Here is the complete list of priorities:
- MAINTAINING SAFE, HEALTHY AND JUST COMMUNITIES
Public Safety and Justice
Take input from the Department of Justice, community, officers, and local and national experts to move Seattle into the forefront of effective urban policing. Commit to new strategies for police recruitment, training, supervision, and accountability. Monitor body-mounted cameras pilot program for SPD officers. Implement strategies that affirm, value, and strengthen all constituencies.
Excellence in Education
Oversee the implementation and administration of the 2012-2018 Families and Education Levy, the City's most critical investment in Seattle Public Schools.
Coordinate and advance the objectives of the Great Student Initiative to provide high-speed Internet access to low-income families with children in Seattle Public Schools.
Safe Shelter and Housing
Continue to expand affordable housing options and services for people experiencing homelessness, ensure families have shelter options in 2012.
Devise strategies and funding options in the 2013-2014 budget to address unmet needs. Implement the Safe Parking Program pilot in Ballard.
Implement the Rental House Inspection Program to assure renters of safe housing, prevent deterioration of rental housing and provide clear, fair guidelines for property owners.
Spotlight discrimination in housing and develop policies to eliminate this injustice. Promote and advance strategies to educate residents and communities on Seattle's fair housing and employment regulations.
- BUILDING HEALTHY, GREAT PLACES
Establish a unified, clear community-driven vision for the remaking of Seattle's waterfront. Make sure the proposed plan has the right combination of vision and practicality that will make it possible to fund replacement of the seawall and development of new waterfront elements.
Improve the downtown core through the Third Avenue Initiative. Work with the task force to produce and act on a clear plan to address public safety, transit mobility, retail health and a cleaner, more inviting environment for riders, shoppers and employees.
Adopt a Climate Action Plan that outlines short and long term policy paths for achieving the City's goals to be carbon neutral by 2050.
Move forward on the Duwamish River clean-up and related environmental justice actions in South Seattle.
Adopt legislation making the Yesler Terrace redevelopment a model for sustainable, mixed-income communities, with a net increase in low-income units.
Change zoning in South Lake Union to match the goals and potential of Seattle's newest urban center.
Develop Transit Communities policies that ensure housing and job development is coordinated with transit corridors, and that provide guidance for neighborhood plans.
Ensure that Capitol Hill, University District, Rainier Valley, and Roosevelt neighborhoods get the great development on former Sound Transit properties.
Break ground on construction of First Hill Streetcar between Pioneer Square, the International District, Little Saigon, First Hill and Capitol Hill.

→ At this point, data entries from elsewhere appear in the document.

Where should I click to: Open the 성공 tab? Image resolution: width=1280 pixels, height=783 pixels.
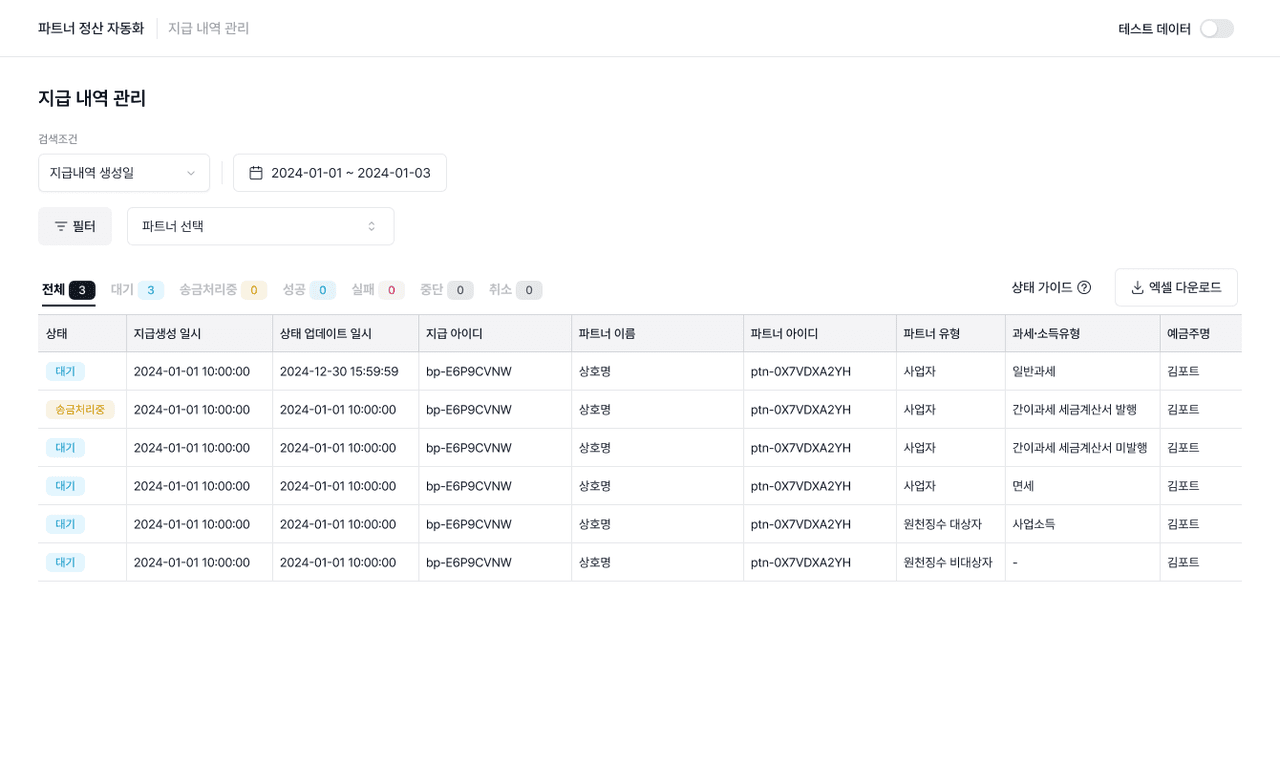[308, 290]
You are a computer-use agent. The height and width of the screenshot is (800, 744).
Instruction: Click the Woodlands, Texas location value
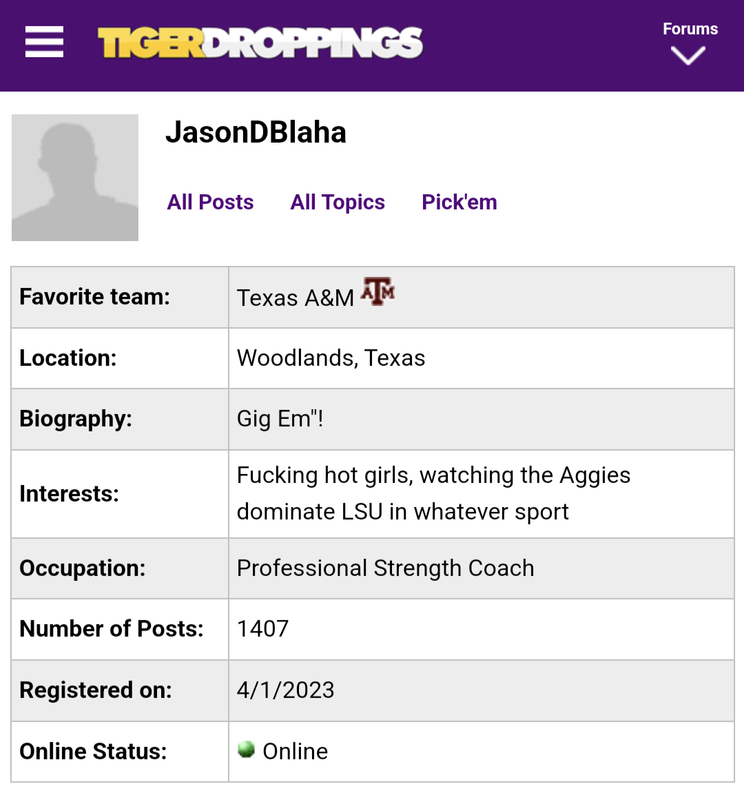pos(331,358)
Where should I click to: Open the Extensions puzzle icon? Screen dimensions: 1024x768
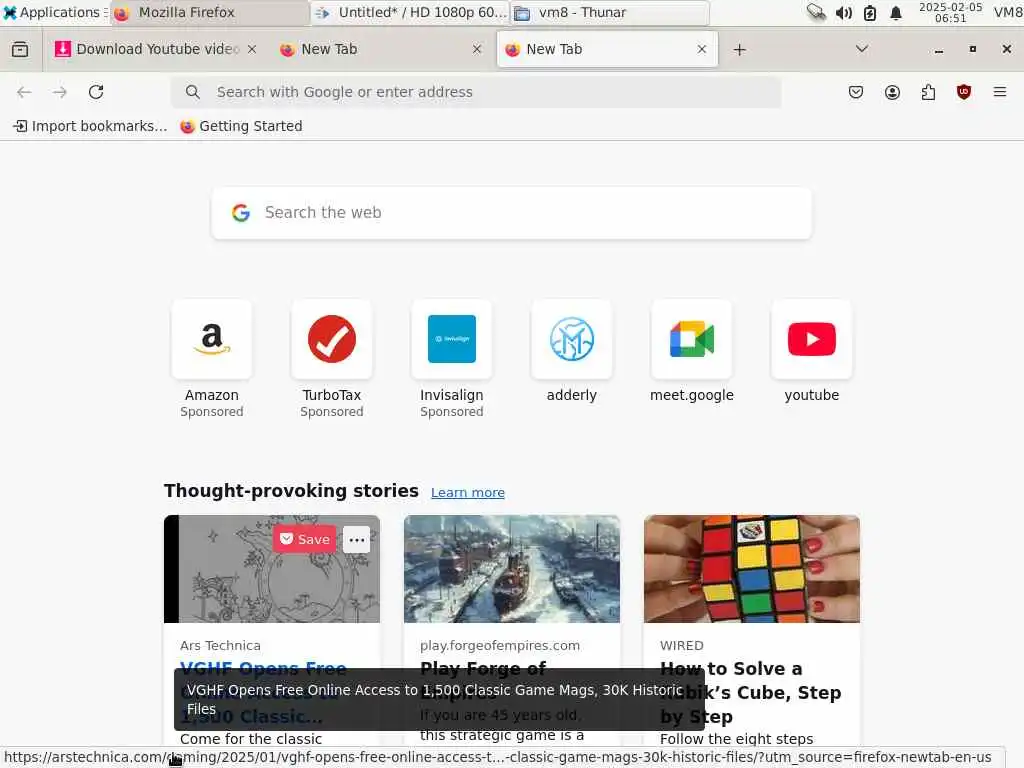pos(928,92)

Oversee construction to minimize disruptions to nearby businesses and residences while ensuring start of service in early 2014.
- IMPROVING MOBILITY AND CONNECTIONS
Work with King County Metro Transit to lessen impacts from the County's elimination of the Ride Free Area, procure new Electric Trolley Buses that improve service and attract new riders, ensure that restructured routes improve bus service for Seattle riders, and help Metro secure long-term sustainable funding from Olympia.
Clear the way for better mobility between and through neighborhoods by embedding policies prioritizing neighborhood greenways, cycletracks, crosswalk and sidewalk improvements, traffic calming, paths and trails.
Develop a freight master plan while updating the bicycle master plan and acting on the pedestrian master plan.
- MAKING A MORE RESILIENT CITY
Responsible Taxation and Regulations
Review the City's tax policies for opportunities to enhance fairness and consistency and to encourage small and large companies to do business in Seattle. Continue efforts to simplify licensing and permitting.
Reprise Seattle for Washington, dispatching Councilmembers to other parts of Puget Sound and Washington State to look for ways cities can help each other succeed.
Collaborate with the Port of Seattle, the Manufacturing Industrial Council, the Prosperity Partnership, and others to support development of living wage jobs in export, marine, life sciences and other opportunity sectors.
Develop a set of goals, policies, and a sustainable organizational structure ensuring that the Department of Neighborhoods delivers services that are responsive to communities and supportive of community-initiated projects.
Propose a levy to the voters that ensures Seattle's library system has sufficient materials, staffing and computers to provide a sustainable level of service.
- INVESTING IN OUR FUTURE
Capital Investment Planning
Review prioritization of operations and major projects by Seattle Department of Transportation. Develop recommendations for more efficient operations, making the prioritization of projects more understandable to the public with clear reporting of departmental performance measures.
Adopt a six-year strategic plan and new financial policies for Seattle City Light, including a rate structure that supports conservation, equity and stability. Improve customer service and access to information about energy use, allowing customers to manage energy use and bills.
Initiate long-range strategic capital and operations planning for parks, the Seattle Center and other cultural facilities.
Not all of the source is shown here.